Syslog is a standard for logging event data.  A syslog network is composed of at least two machines - the system(s) that transmit event messages (ie. power controllers), and the server that logs events, reports, and analyzes the data.   Most syslog servers support email notification.   DLI power controllers support the syslog protocall to track and log events such as logins, outlet switching, power consumption, etc.  To activate syslog on a DLI power controller, simply add the IP address of the syslog server on the SETUP page.   Any number of power controllers may report to a single syslog server.

Syslog can be used in combination with scripting.  For example, you may want to periodically report power consumption or outlet status. By writing a simple script, you can send periodic reports via syslog.  Major events like logins, logouts, and changes to settings and power switching will be sent automatically.  Enter the target IP of your syslog server on the setup page of the power controller.

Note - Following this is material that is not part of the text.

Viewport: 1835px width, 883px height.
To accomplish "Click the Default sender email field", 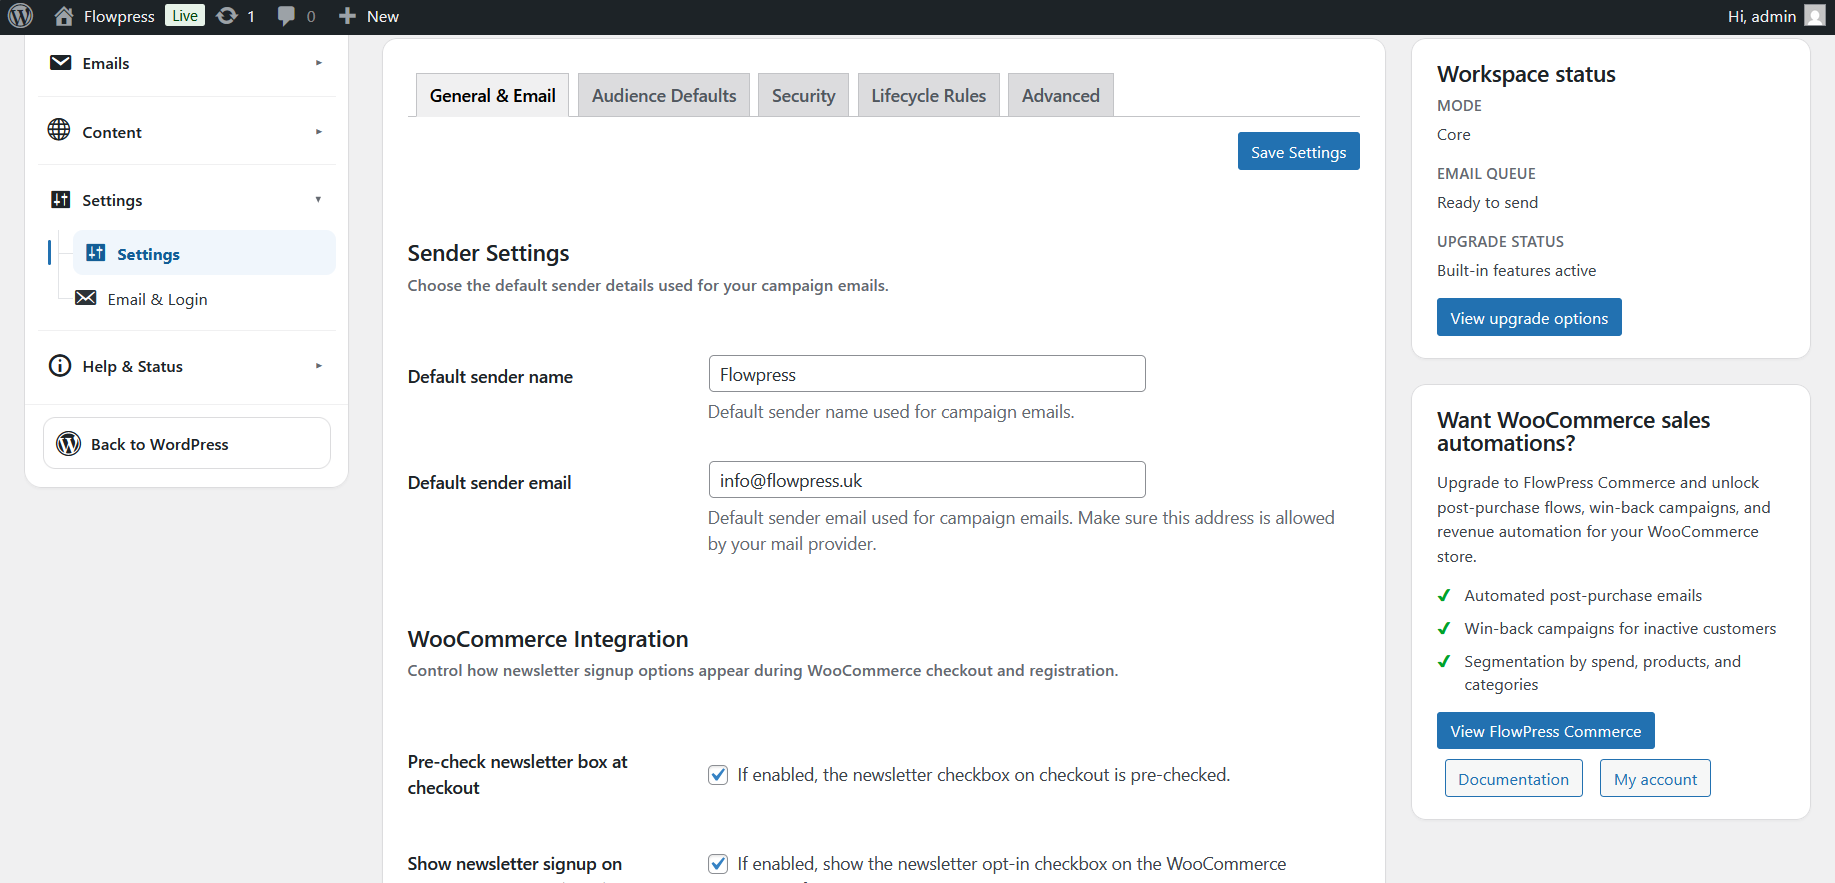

By writing a simple script, you can expand reporting capability to send almost anything via syslog.


Separate to syslog, all DLI power controllers have a local event log. Note that the local log is volatile and circular, with old messages being replaced by newer ones; messages aren't persisted across reboots. For persistent non-volatile storage, configure the switch to forward the log to a syslog server. DLI Power Controllers use the standard UDP port 514 to communicate via syslog. To disable reporting, set the syslog IP to 0.0.0.0.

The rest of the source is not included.